Tom's Hardware suggests that Crucial's m4 series are faster than OCZ Vertex
3's, and don't come with a horrendous approval rating. A 256Gb m4 is $319 on
newegg [1].

Intel's new 520 SSDs appear to have given them a proper SSD instead of the
floppy-disc-like performance of the 510.[3] Though its $499 for 240gb. [5]

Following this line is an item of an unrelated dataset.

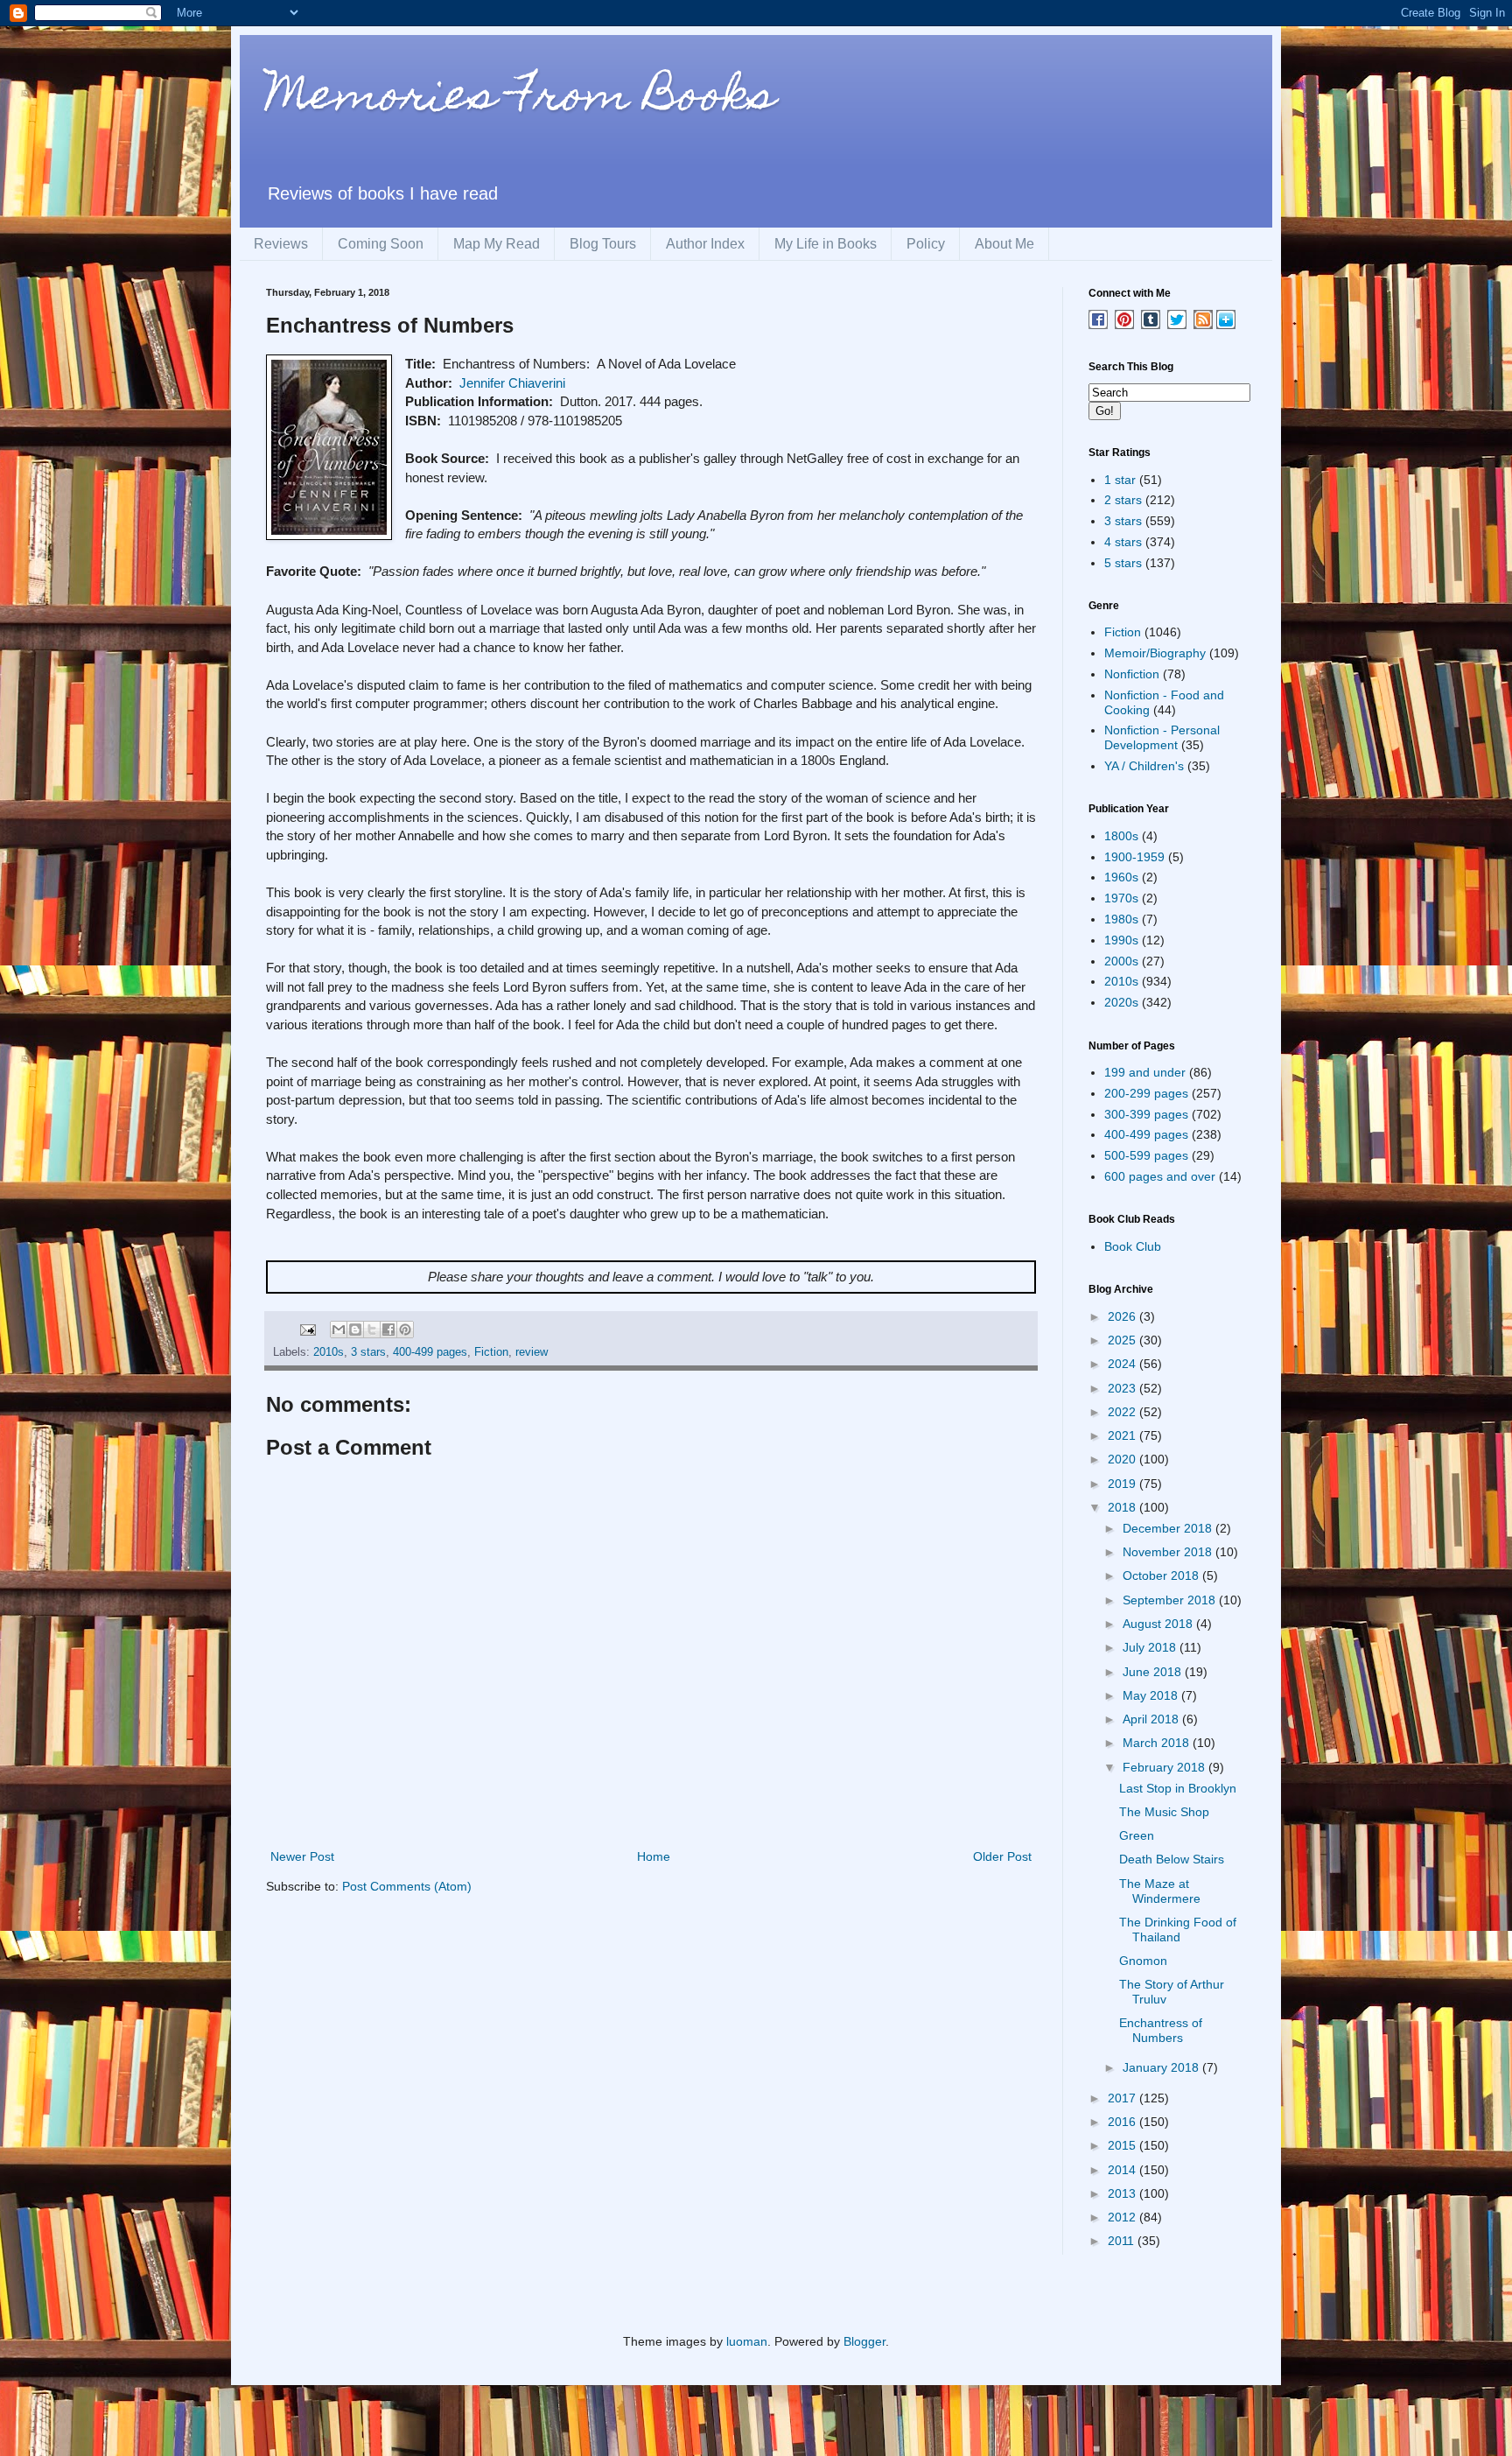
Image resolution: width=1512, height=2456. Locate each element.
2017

All drives have failures, and while it sucks to be the one that gets the dodgy
drive, there will always be someone who can post "it didn't work for me".
However, the OCZ Vertex have an unusually high number of "It didn't work for
me" reviews. Is it a stitch-up? It'd be easy for "a motivated third party" to
buy 27 drives off newegg and post negative reviews. It'd also be in OCZ's
interest to fan the flames of doubt on the SF2281 as they are releasing new
SSDs based on their own, newly-purchased, Indilinx controllers. But taking off
the tin-foil hat, it does look like Vertex 3's have problems.

[1]
[http://www.newegg.com/Product/Product.aspx?Item=N82E16820148...](http://www.newegg.com/Product/Product.aspx?Item=N82E16820148526)

[2]
[http://promotions.newegg.com/OCZ/022912/index.html?cm_sp=Cat...](http://promotions.newegg.com/OCZ/022912/index.html?cm_sp=Cat_SSD-
_-
OCZ/022912-_-http%3a%2f%2fpromotions.newegg.com%2fOCZ%2f022912%2f696x288.jpg)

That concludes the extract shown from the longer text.